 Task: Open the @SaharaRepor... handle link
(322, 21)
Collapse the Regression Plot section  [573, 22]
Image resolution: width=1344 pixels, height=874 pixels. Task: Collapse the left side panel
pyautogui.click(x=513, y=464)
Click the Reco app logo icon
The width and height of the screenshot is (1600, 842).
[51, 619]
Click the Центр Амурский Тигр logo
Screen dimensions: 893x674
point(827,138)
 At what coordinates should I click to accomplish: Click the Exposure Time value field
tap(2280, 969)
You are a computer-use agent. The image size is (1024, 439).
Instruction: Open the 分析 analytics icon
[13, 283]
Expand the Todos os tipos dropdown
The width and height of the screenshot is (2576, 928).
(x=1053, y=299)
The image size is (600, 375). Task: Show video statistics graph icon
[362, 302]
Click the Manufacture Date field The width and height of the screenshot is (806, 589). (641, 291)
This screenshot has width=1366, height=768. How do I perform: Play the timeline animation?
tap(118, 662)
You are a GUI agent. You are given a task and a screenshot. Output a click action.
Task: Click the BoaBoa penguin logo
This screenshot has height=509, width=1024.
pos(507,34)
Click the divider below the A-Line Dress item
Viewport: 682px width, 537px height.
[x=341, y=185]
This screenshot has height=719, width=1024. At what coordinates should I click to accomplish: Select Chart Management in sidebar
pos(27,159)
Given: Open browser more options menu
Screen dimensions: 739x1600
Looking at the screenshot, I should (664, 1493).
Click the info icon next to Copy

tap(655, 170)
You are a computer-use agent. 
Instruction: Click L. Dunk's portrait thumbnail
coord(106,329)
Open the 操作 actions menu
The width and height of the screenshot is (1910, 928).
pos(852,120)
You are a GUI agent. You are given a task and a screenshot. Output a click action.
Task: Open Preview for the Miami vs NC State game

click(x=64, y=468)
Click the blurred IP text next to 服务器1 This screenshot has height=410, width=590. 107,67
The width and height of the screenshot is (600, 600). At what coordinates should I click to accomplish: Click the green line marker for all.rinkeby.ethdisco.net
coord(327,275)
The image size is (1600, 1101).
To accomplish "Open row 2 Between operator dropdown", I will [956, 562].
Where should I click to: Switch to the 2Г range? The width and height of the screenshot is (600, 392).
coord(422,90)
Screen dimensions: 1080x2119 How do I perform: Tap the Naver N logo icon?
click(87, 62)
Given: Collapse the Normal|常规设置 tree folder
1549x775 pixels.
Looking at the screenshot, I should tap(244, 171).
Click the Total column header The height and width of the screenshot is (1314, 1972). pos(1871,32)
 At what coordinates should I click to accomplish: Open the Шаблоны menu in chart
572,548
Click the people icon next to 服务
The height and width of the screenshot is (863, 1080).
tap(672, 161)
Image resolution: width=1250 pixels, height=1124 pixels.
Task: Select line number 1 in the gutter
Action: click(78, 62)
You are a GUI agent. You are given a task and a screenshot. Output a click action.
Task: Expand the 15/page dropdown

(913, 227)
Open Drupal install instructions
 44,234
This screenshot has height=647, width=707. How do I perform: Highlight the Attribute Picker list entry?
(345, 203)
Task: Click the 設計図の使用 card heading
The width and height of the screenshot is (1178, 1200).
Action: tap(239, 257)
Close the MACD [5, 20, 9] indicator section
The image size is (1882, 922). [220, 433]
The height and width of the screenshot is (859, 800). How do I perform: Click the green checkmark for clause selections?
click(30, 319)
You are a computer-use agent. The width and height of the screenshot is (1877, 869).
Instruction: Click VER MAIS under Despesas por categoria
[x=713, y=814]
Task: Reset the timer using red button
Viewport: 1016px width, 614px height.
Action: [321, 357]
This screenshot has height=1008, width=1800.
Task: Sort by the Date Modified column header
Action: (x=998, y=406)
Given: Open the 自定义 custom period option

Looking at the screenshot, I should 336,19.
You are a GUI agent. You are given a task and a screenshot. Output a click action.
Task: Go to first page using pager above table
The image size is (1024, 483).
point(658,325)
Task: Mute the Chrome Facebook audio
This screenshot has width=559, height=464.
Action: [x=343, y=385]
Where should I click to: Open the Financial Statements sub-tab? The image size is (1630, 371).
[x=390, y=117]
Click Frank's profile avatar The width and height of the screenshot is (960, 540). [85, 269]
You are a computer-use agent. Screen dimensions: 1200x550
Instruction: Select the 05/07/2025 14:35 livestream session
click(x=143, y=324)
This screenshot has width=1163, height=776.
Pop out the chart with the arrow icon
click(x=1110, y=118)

--- --- ---

Working through the data above, find every line holding "using" and copy it.

### Result
Task: Reset the timer using red button
Task: Go to first page using pager above table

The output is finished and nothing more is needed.